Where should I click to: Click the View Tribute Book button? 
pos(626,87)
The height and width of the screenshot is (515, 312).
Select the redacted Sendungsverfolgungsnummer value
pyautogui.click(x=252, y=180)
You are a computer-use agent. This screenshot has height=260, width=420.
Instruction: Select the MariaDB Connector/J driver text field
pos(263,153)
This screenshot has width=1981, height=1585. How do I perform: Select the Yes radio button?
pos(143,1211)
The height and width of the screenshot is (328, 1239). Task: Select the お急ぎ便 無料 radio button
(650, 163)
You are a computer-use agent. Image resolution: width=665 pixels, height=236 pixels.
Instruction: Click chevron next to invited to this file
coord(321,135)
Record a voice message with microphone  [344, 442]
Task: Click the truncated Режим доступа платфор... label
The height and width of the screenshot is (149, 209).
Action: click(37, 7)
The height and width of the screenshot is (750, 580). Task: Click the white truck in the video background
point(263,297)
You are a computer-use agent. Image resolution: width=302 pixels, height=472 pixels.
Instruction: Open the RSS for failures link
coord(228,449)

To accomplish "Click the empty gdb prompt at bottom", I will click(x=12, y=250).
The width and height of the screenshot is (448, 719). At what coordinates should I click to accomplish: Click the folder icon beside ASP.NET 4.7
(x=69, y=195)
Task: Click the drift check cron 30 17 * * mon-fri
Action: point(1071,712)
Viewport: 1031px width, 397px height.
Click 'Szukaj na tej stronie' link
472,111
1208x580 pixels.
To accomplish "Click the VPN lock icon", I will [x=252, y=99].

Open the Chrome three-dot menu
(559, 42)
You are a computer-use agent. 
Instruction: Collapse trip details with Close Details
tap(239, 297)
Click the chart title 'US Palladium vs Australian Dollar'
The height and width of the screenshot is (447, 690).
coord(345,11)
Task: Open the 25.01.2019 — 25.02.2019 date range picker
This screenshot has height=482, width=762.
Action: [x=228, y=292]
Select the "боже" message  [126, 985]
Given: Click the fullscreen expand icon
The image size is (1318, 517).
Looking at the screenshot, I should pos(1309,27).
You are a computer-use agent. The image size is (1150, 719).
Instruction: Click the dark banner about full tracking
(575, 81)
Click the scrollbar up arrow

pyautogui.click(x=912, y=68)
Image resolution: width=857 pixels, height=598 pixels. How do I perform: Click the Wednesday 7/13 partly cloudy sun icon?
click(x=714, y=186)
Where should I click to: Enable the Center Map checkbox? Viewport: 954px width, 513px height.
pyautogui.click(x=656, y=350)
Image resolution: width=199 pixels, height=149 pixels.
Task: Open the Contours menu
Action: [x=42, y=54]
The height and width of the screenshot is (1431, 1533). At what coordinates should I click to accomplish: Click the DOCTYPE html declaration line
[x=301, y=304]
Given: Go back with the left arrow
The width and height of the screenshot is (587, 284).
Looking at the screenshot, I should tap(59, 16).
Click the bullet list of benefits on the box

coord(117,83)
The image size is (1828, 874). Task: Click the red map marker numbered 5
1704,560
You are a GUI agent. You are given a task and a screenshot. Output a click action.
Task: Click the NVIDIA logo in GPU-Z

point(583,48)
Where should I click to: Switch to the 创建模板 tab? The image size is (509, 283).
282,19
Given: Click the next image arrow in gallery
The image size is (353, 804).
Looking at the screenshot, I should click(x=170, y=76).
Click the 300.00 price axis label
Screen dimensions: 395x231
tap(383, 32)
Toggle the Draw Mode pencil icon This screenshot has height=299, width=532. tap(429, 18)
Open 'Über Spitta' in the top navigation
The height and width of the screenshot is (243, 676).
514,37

▬▬▬▬▬▬▬▬▬▬

_WHAT TO DO_
Print the material exactly. Include every line.

_TASK ANSWER_
Where should I click to: Click the View Tribute Book button? 
pos(626,87)
The height and width of the screenshot is (515, 312).
Select the redacted Sendungsverfolgungsnummer value
pyautogui.click(x=252, y=180)
You are a computer-use agent. This screenshot has height=260, width=420.
Instruction: Select the MariaDB Connector/J driver text field
pos(263,153)
This screenshot has width=1981, height=1585. How do I perform: Select the Yes radio button?
pos(143,1211)
The height and width of the screenshot is (328, 1239). Task: Select the お急ぎ便 無料 radio button
(650, 163)
You are a computer-use agent. Image resolution: width=665 pixels, height=236 pixels.
Instruction: Click chevron next to invited to this file
coord(321,135)
Record a voice message with microphone  [344, 442]
Task: Click the truncated Режим доступа платфор... label
The height and width of the screenshot is (149, 209).
Action: click(37, 7)
The height and width of the screenshot is (750, 580). Task: Click the white truck in the video background
point(263,297)
You are a computer-use agent. Image resolution: width=302 pixels, height=472 pixels.
Instruction: Open the RSS for failures link
coord(228,449)

To accomplish "Click the empty gdb prompt at bottom", I will click(x=12, y=250).
The width and height of the screenshot is (448, 719). At what coordinates should I click to accomplish: Click the folder icon beside ASP.NET 4.7
(x=69, y=195)
Task: Click the drift check cron 30 17 * * mon-fri
Action: point(1071,712)
Viewport: 1031px width, 397px height.
Click 'Szukaj na tej stronie' link
472,111
1208x580 pixels.
To accomplish "Click the VPN lock icon", I will [x=252, y=99].

Open the Chrome three-dot menu
(559, 42)
You are a computer-use agent. 
Instruction: Collapse trip details with Close Details
tap(239, 297)
Click the chart title 'US Palladium vs Australian Dollar'
The height and width of the screenshot is (447, 690).
coord(345,11)
Task: Open the 25.01.2019 — 25.02.2019 date range picker
This screenshot has height=482, width=762.
Action: [x=228, y=292]
Select the "боже" message  [126, 985]
Given: Click the fullscreen expand icon
The image size is (1318, 517).
Looking at the screenshot, I should pos(1309,27).
You are a computer-use agent. The image size is (1150, 719).
Instruction: Click the dark banner about full tracking
(575, 81)
Click the scrollbar up arrow

pyautogui.click(x=912, y=68)
Image resolution: width=857 pixels, height=598 pixels. How do I perform: Click the Wednesday 7/13 partly cloudy sun icon?
click(x=714, y=186)
Where should I click to: Enable the Center Map checkbox? Viewport: 954px width, 513px height.
pyautogui.click(x=656, y=350)
Image resolution: width=199 pixels, height=149 pixels.
Task: Open the Contours menu
Action: [x=42, y=54]
The height and width of the screenshot is (1431, 1533). At what coordinates should I click to accomplish: Click the DOCTYPE html declaration line
[x=301, y=304]
Given: Go back with the left arrow
The width and height of the screenshot is (587, 284).
Looking at the screenshot, I should tap(59, 16).
Click the bullet list of benefits on the box

coord(117,83)
The image size is (1828, 874). Task: Click the red map marker numbered 5
1704,560
You are a GUI agent. You are given a task and a screenshot. Output a click action.
Task: Click the NVIDIA logo in GPU-Z

point(583,48)
Where should I click to: Switch to the 创建模板 tab? The image size is (509, 283).
282,19
Given: Click the next image arrow in gallery
The image size is (353, 804).
Looking at the screenshot, I should click(x=170, y=76).
Click the 300.00 price axis label
Screen dimensions: 395x231
tap(383, 32)
Toggle the Draw Mode pencil icon This screenshot has height=299, width=532. tap(429, 18)
Open 'Über Spitta' in the top navigation
The height and width of the screenshot is (243, 676).
514,37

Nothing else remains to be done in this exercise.